Patient safety vs quality of care
Patient safety issues are considered never events. The potential for patient death or injury is serious and must be corrected. Hospitals are often willing to expend significant financial and human resources to solve a patient safety issue. A quality of care issue, on the other hand, is often viewed differently in that there is usually staff engagement and change comes from the grassroots employee level. With limited resources available, there is usually a prioritisation of quality improvement initiatives. Pressure ulcers, infections and patient falls have historically been viewed as quality of care issues. This new regulation has taken these clinical challenges and packaged them as patient safety issues.
While all hospitals are interested in improving quality, the wide-sweeping nature of this regulation might cause concerns over whether this is just a cost-cutting manoeuvre in a patient-safety wrapper. Getting staff to be engaged can be a challenge when there is a top-down approach to change.
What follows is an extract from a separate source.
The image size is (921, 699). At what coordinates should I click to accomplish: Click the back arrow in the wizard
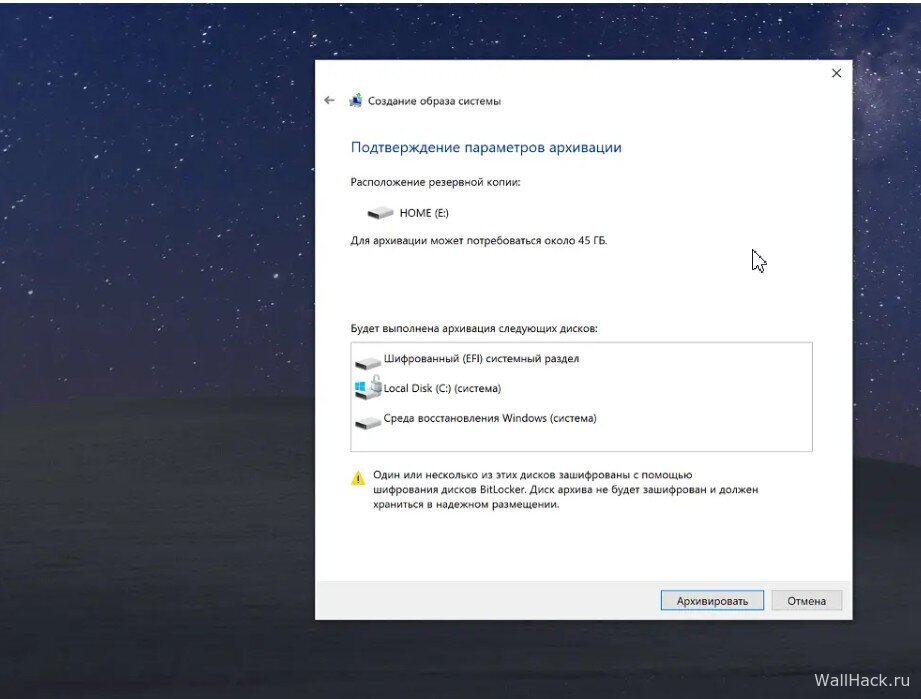coord(329,101)
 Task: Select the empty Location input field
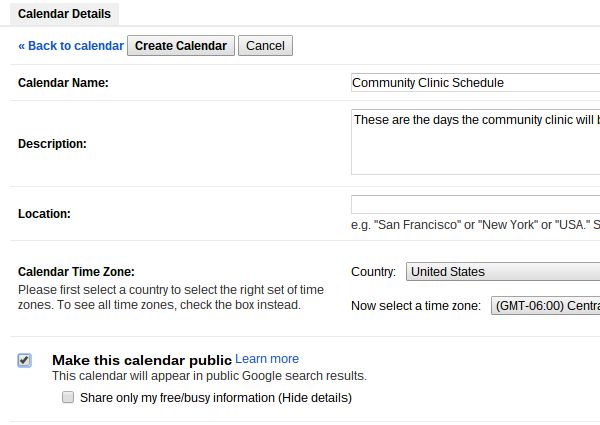(475, 205)
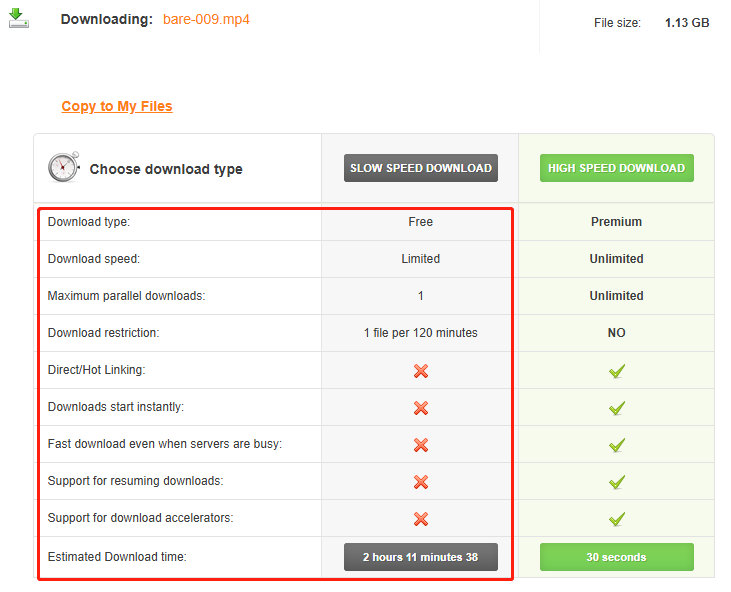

As hospitals rush to act, the cost associated with products, support surfaces and skilled staff will no doubt limit the ability of some to implement best practices.
New regulations such as this often lead to unintended consequences. As hospitals are paid less, there is concern that staffing levels will be affected. It seems shortsighted to eliminate bedside caregivers while you are trying to promote nursing-sensitive quality indicators such as pressure ulcer prevention. The reality is that hospitals have limited financial and human resources.
Certainly, withholding payment for the presence of certain diagnosis codes creates a financial incentive to underreport those conditions. Patients who develop pressure ulcers are usually very sick and often have multiple complications and comorbidities. Under the current reimbursement system, the hospital will be able to justify higher payment rates based on factors other than the pressure ulcer. And if you are not going to receive additional payment for the pressure ulcer anyway, then what is the incentive to report it? The opportunities to manipulate the system are high.
Litigation related to pressure ulcers is on the rise and most experts anticipate this trend to continue. Many worry that the public is being sent the wrong message – that a pressure ulcer is always preventable. There is concern that increased litigation will add additional expense to an overburdened healthcare system. Hospitals are tracking their pressure ulcer incidence rates and initiating root-cause analysis to manage their risk. They are also modifying documentation forms to better capture preventive interventions.
A concern is that hospitals are focusing a lot of their efforts on improving documentation for legal protection, rather than focusing on improvement of care, which is the true intent of the regulation.
The effect of this regulatory change is yet to be realised. Certainly clinicians are wondering whether the intended consequence will be accomplished and what the cost will be to the system. The regulation has caused heightened awareness of pressure ulcer prevention, and most will acknowledge this as a good thing. Can hospitals do a better job? Will this result in a significant reduction in the number of hospital-acquired Stage III and Stage IV pressure ulcers? Only time will tell.